- [Problem requirements]
Recast the lines of the listing below, from the line containing "Task: Open the three-dot more options menu" through the line containing "(x=1180, y=111)", inclusive, as a Markdown table with the columns Row and Line, omitting blank lines.

(Element and text location data)
** Start **

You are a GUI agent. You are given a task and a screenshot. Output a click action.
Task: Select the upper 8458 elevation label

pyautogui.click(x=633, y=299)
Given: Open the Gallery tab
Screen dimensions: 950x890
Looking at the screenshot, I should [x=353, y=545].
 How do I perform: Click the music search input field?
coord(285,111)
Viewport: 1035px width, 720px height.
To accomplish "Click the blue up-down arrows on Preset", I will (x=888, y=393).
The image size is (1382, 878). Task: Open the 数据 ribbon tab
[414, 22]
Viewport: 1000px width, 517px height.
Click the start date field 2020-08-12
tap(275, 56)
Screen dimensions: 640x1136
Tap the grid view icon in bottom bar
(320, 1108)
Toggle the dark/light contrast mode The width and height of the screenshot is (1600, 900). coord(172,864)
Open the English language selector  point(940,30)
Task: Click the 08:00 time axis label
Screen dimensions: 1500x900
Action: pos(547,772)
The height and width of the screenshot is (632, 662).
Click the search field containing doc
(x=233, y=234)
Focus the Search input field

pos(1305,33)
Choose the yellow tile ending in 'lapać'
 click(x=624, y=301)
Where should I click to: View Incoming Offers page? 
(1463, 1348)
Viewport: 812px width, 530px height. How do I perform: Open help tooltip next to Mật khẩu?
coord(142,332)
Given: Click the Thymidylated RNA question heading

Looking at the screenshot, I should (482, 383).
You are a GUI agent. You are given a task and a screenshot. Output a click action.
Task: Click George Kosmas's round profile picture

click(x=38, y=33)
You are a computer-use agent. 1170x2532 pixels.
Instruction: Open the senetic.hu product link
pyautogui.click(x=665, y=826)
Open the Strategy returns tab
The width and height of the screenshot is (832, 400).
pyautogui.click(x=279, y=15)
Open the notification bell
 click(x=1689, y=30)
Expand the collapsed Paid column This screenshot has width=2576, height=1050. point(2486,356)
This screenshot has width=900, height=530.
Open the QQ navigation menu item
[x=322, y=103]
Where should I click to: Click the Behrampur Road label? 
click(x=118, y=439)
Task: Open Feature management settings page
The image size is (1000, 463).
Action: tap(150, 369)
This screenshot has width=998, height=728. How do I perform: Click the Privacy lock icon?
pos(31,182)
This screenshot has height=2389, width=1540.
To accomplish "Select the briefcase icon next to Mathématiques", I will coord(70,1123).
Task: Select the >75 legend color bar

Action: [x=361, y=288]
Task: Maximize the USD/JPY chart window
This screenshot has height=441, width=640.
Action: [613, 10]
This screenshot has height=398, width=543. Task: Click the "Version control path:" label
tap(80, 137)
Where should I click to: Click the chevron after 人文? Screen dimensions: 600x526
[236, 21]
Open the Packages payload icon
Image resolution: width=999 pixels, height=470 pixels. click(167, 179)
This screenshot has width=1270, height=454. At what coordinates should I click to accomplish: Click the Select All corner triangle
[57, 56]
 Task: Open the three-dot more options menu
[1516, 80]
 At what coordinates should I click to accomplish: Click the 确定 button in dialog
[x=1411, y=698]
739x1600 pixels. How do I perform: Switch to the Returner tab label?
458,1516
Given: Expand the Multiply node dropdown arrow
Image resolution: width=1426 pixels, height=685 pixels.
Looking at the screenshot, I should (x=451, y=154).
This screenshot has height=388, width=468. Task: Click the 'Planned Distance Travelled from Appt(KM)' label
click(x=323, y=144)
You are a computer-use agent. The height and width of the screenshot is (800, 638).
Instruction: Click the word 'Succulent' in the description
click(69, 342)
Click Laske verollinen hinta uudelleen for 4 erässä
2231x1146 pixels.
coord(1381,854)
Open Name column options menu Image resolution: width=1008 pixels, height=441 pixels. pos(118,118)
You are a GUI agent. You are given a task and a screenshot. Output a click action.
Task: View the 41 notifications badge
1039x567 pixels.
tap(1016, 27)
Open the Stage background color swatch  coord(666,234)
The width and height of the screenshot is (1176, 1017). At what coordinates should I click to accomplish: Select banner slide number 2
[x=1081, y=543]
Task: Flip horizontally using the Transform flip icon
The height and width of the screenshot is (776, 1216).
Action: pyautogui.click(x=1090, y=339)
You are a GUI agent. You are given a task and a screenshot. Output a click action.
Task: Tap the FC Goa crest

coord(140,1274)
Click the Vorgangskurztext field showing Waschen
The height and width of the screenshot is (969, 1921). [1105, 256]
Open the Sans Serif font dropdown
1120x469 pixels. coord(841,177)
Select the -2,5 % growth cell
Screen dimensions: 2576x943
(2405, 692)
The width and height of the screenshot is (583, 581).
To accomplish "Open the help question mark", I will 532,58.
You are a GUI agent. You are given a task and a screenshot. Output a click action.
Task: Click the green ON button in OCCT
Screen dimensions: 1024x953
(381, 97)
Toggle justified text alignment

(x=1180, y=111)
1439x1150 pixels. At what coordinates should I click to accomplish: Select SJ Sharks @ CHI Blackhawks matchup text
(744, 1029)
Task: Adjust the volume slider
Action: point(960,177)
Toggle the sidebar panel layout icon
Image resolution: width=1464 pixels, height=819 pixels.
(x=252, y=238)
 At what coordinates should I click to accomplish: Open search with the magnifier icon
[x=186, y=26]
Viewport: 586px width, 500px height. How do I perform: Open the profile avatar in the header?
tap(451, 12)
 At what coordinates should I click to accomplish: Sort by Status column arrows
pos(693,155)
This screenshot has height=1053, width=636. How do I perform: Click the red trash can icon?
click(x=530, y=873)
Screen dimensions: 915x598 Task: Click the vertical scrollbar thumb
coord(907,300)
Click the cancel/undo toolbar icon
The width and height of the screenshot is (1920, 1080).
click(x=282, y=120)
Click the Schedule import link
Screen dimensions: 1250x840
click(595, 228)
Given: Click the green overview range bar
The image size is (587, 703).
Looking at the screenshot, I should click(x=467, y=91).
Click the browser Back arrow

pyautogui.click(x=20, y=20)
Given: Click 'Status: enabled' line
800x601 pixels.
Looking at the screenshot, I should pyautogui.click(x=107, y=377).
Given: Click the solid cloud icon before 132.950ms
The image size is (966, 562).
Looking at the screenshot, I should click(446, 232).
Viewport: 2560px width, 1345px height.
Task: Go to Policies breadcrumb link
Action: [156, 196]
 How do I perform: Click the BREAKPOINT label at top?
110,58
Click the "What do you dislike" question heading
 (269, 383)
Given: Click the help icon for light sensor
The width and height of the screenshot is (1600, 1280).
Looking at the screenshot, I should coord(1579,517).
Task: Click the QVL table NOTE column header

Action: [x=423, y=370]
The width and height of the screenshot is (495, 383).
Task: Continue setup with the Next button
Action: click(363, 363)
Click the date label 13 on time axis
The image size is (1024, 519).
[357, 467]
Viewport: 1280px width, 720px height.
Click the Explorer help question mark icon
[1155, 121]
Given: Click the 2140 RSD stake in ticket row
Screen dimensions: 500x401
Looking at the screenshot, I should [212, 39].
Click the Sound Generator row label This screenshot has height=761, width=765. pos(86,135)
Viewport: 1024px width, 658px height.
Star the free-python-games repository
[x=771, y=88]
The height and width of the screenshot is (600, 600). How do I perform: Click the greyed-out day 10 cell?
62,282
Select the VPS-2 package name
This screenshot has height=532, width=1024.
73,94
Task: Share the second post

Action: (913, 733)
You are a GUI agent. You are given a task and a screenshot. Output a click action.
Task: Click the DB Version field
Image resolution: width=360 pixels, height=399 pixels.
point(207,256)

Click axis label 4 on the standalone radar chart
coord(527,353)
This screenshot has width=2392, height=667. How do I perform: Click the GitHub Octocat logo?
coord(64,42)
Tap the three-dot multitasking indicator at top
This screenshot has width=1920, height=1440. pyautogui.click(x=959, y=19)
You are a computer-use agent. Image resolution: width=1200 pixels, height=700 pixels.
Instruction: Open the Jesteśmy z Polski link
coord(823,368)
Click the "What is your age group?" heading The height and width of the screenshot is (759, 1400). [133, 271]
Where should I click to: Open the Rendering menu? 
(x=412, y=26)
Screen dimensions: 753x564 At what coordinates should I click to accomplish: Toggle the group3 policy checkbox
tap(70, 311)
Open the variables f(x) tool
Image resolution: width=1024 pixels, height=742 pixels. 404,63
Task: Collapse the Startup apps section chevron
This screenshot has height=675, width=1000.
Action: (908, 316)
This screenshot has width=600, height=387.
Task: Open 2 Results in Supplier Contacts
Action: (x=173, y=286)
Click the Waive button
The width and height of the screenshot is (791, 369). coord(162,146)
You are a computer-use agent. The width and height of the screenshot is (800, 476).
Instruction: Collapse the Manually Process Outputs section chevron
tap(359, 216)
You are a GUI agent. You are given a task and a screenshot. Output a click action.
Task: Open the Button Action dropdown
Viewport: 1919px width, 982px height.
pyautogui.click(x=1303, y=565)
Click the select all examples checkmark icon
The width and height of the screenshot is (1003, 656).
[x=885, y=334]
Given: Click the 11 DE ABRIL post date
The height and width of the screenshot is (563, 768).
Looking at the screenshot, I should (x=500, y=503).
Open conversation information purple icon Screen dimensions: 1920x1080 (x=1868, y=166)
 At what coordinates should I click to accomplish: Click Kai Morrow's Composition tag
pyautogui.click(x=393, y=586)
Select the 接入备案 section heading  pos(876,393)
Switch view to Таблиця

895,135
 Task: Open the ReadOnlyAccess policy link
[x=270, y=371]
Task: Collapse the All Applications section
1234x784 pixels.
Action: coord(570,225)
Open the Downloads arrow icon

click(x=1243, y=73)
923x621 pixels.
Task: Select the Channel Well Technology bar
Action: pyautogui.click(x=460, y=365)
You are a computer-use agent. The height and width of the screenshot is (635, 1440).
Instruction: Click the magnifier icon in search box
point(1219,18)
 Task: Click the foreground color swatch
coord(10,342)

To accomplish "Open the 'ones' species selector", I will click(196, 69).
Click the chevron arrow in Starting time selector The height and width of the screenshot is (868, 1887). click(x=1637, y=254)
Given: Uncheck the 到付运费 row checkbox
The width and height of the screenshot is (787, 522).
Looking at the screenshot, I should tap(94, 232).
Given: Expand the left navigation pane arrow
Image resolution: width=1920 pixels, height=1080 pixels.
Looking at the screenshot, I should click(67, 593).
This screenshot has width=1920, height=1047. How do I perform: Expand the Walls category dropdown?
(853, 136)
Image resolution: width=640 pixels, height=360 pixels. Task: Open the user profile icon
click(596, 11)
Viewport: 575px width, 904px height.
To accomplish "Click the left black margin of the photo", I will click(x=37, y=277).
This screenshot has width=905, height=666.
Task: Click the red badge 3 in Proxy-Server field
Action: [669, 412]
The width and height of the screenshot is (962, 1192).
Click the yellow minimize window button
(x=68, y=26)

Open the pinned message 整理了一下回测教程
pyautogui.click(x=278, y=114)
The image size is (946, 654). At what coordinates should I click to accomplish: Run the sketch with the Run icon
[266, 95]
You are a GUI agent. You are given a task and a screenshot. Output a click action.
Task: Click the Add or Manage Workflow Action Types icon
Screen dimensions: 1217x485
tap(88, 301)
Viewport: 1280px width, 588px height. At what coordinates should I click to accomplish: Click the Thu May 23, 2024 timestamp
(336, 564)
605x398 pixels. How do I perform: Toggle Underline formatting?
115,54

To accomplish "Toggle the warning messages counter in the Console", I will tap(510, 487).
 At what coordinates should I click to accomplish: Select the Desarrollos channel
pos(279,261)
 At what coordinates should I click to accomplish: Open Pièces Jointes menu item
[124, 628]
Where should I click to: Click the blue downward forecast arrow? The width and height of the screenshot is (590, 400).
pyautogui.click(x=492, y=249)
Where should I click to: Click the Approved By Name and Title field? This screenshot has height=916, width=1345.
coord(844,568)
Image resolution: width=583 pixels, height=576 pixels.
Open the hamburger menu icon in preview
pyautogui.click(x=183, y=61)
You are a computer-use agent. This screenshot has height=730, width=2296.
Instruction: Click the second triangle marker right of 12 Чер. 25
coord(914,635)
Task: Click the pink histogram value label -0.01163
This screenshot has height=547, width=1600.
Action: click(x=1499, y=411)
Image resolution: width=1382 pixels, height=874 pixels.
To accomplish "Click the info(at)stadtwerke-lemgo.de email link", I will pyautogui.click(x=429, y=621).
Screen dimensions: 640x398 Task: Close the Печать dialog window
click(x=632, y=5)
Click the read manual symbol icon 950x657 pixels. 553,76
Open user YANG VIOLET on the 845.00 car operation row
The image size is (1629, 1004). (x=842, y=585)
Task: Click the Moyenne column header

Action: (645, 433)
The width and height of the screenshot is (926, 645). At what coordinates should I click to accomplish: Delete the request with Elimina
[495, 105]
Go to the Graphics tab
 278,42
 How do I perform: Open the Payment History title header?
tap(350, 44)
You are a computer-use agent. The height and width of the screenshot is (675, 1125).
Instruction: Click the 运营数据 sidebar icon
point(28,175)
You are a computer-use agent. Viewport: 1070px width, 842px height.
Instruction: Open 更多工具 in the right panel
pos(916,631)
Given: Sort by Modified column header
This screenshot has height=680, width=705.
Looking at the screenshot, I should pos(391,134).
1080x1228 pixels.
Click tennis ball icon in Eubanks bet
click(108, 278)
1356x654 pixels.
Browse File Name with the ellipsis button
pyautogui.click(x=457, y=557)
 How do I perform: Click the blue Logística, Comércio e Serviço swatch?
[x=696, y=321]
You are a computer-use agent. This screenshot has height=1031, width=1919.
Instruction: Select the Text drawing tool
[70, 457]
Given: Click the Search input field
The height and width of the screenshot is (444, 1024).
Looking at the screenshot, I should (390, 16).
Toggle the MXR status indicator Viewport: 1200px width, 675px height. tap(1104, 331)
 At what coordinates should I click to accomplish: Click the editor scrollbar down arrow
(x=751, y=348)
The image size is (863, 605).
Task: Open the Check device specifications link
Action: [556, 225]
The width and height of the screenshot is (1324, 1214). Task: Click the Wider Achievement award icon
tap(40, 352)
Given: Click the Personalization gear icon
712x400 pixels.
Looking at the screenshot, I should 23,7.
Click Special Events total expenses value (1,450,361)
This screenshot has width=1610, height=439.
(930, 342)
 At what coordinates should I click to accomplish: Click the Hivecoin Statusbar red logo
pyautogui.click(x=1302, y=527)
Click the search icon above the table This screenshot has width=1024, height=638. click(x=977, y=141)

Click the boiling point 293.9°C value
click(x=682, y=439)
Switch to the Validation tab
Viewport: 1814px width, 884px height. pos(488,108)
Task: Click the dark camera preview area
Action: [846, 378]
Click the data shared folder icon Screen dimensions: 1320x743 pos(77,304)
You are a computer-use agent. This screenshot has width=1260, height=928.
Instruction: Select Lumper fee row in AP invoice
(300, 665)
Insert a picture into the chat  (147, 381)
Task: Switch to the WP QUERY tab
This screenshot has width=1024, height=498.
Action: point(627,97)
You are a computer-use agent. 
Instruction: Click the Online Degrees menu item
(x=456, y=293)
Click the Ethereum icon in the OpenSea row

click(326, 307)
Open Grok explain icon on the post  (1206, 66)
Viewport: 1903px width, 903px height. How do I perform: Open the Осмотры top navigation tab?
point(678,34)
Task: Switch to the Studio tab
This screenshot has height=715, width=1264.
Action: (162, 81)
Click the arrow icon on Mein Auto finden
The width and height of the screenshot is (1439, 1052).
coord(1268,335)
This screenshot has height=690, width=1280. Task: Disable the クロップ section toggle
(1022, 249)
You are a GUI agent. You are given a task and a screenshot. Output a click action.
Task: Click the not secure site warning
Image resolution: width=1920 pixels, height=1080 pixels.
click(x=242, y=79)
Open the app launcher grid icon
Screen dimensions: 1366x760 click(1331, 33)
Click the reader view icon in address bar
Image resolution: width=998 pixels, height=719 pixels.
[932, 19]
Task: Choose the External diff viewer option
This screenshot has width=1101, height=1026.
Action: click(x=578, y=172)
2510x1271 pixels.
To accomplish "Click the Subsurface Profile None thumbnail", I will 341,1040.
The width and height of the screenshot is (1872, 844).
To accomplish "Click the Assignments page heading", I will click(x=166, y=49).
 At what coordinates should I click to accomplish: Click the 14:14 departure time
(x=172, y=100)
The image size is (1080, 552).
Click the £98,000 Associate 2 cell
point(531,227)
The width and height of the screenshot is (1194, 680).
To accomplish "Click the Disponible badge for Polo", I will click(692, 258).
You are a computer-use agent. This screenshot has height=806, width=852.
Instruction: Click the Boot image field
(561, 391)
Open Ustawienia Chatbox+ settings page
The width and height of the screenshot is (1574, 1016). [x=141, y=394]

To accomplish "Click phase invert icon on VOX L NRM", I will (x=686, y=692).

** End **

- [Solution]
| Row | Line |
|---|---|
| 1 |  Task: Open the three-dot more options menu |
| 2 | [1516, 80] |
| 3 |  At what coordinates should I click to accomplish: Click the 确定 button in dialog |
| 4 | [x=1411, y=698] |
| 5 | 739x1600 pixels. How do I perform: Switch to the Returner tab label? |
| 6 | 458,1516 |
| 7 | Given: Expand the Multiply node dropdown arrow |
| 8 | Image resolution: width=1426 pixels, height=685 pixels. |
| 9 | Looking at the screenshot, I should (x=451, y=154). |
| 10 | This screenshot has height=388, width=468. Task: Click the 'Planned Distance Travelled from Appt(KM)' label |
| 11 | click(x=323, y=144) |
| 12 | You are a computer-use agent. The height and width of the screenshot is (800, 638). |
| 13 | Instruction: Click the word 'Succulent' in the description |
| 14 | click(69, 342) |
| 15 | Click Laske verollinen hinta uudelleen for 4 erässä |
| 16 | 2231x1146 pixels. |
| 17 | coord(1381,854) |
| 18 | Open Name column options menu Image resolution: width=1008 pixels, height=441 pixels. pos(118,118) |
| 19 | You are a GUI agent. You are given a task and a screenshot. Output a click action. |
| 20 | Task: View the 41 notifications badge |
| 21 | 1039x567 pixels. |
| 22 | tap(1016, 27) |
| 23 | Open the Stage background color swatch  coord(666,234) |
| 24 | The width and height of the screenshot is (1176, 1017). At what coordinates should I click to accomplish: Select banner slide number 2 |
| 25 | [x=1081, y=543] |
| 26 | Task: Flip horizontally using the Transform flip icon |
| 27 | The height and width of the screenshot is (776, 1216). |
| 28 | Action: pyautogui.click(x=1090, y=339) |
| 29 | You are a GUI agent. You are given a task and a screenshot. Output a click action. |
| 30 | Task: Tap the FC Goa crest |
| 31 | coord(140,1274) |
| 32 | Click the Vorgangskurztext field showing Waschen |
| 33 | The height and width of the screenshot is (969, 1921). [1105, 256] |
| 34 | Open the Sans Serif font dropdown |
| 35 | 1120x469 pixels. coord(841,177) |
| 36 | Select the -2,5 % growth cell |
| 37 | Screen dimensions: 2576x943 |
| 38 | (2405, 692) |
| 39 | The width and height of the screenshot is (583, 581). |
| 40 | To accomplish "Open the help question mark", I will 532,58. |
| 41 | You are a GUI agent. You are given a task and a screenshot. Output a click action. |
| 42 | Task: Click the green ON button in OCCT |
| 43 | Screen dimensions: 1024x953 |
| 44 | (381, 97) |
| 45 | Toggle justified text alignment |
| 46 | (x=1180, y=111) |